Just a week ago, members of Congress were celebrating Martin Luther King, Jr., with lofty paeans to his methods of nonviolent protest. But these platitudes go out the window when it comes to protests within their own decorous halls of power. On Monday, a D.C. Superior Court judge, part of the federal system, sent 78-year-old Eve Tetaz to jail because her chosen form of dissent, while nonviolent, “demeaned the act of protest”–and because she has simply refused to stop. 

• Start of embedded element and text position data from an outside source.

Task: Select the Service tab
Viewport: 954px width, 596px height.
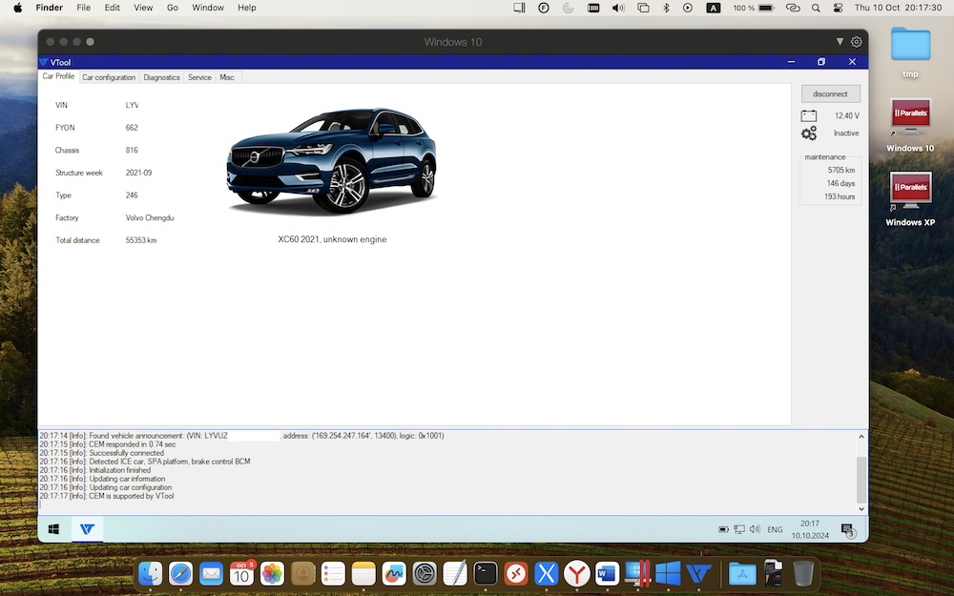Action: click(x=199, y=77)
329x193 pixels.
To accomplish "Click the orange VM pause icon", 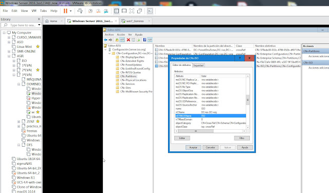I will [65, 11].
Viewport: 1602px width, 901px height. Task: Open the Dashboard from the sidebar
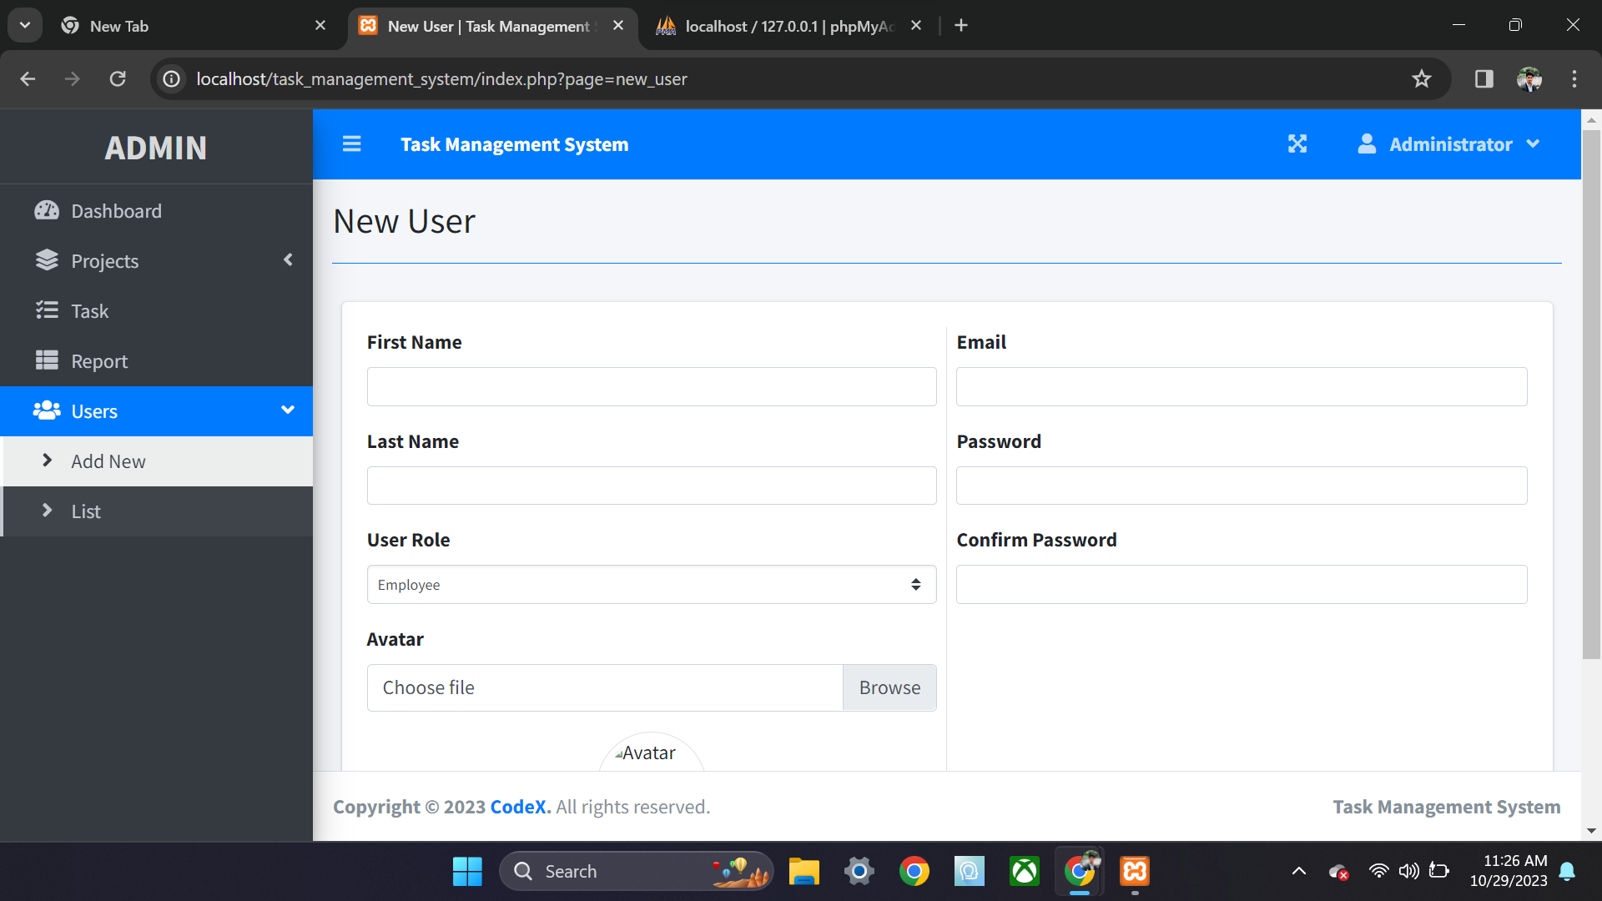tap(117, 210)
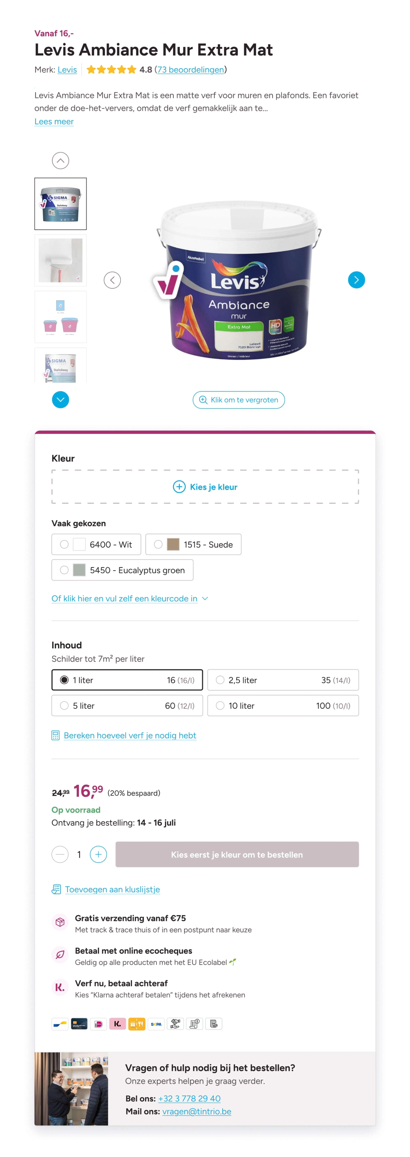This screenshot has height=1157, width=410.
Task: Decrease quantity with minus button
Action: 60,854
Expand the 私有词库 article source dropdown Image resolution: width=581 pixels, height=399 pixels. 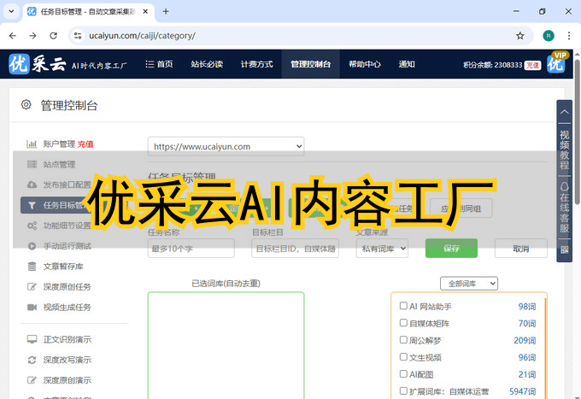[381, 249]
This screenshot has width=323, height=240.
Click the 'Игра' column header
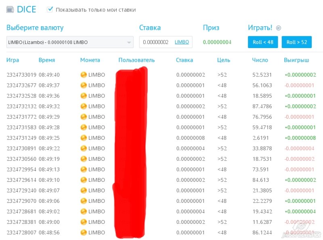point(13,60)
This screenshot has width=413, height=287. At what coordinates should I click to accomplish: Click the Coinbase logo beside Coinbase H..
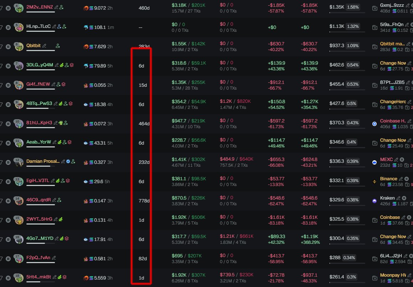pos(374,124)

Since 20005, Tetaz has been arrested 20 times and convicted 14 times for anti-war protests involving Iraq, Afghanistan, and Guantanamo. Tetaz told the judge: “I believe that nonviolent protest against government policies will continue to be the only authentic form of individual political action.”  But she has mounted most of her protests in a city that, since 9/11, has taken on the character of a moated fort. In our nation’s capital today, it is notoriously difficult to mount any sort of demonstration, and civil disobedience is not tolerated. As reported in Tuesday’s Washington Post:

On Monday, an obviously frustrated Judge Lynn Leibovitz sentenced Tetaz to 25 days in jail and placed her on probation for a year after a jury found her guilty of disorderly conduct in October. Prosecutors say Tetaz and at least three other people attended a Senate Foreign Relations subcommittee hearing May 21, stood up as Sen. John F. Kerry (D-Mass.) began to speak and yelled out: “No more blood money! Stop the war!” Police said Tetaz and the other protesters then threw dollar bills into the aisle of the Senate chamber. The money had been covered in Tetaz’s blood as well as the blood of the other demonstrators, drawn from each by a doctor friend. 

Standing next to Jack Baringer, her court-appointed attorney, and wearing a T-shirt that read, “I’m not disturbing the peace, I’m disturbing the war,” Tetaz often smiled as Leibovitz criticized her decision to disrupt a Senate speech and pass out blood-tainted dollars. The move, Leibovitz said, “demeaned the action of protest” and bordered on assault. “Ms. Tetaz has repeatedly over time ignored court orders and our laws,” the judge added. She sentenced Tetaz to 75 days in jail but suspended 50 days — unless Tetaz is arrested again while on probation for 18 months.

Tetaz is the model of what I call a radical geezer, whose idea of “retirement” is having plenty of time to devote to the thing that matters to her most–her work with the group Witness Against Torture. Tetaz doesn’t let her “physical limitations” stop her, according to the Post:

She carries bags of medications for glaucoma and heart trouble. She also has leukemia, which doctors said they can treat with medication. Judges must speak loudly or she has to wear headphones to be able to hear the proceedings.

Widowed since 1995 and with no children, Tetaz says she’s the perfect demonstrator. She has no responsibilities. She is retired after spending 30 years teaching English in D.C. public schools including Eastern and Dunbar, as well as a brief time in 1948 when she taught school in Harlem, N.Y.

Protesting isn’t new to Tetaz. During the Vietnam War, she and other demonstrators were arrested on the steps of the Capitol. She spent three days in jail. “It’s often the poor, uneducated, inner-city kid who has no other recourse than the streets or the Army,” she said, days before Monday’s sentencing. “I’m fighting for him.”

Tetaz, like many of her fellow demonstrators, is spiritual. She often speaks of wanting to “follow Jesus” and lives a simple life in an Adams Morgan apartment with two cats and a bird. “In everything I do,” she said, flashing her large smile, “I want to be a reflection of my faith.”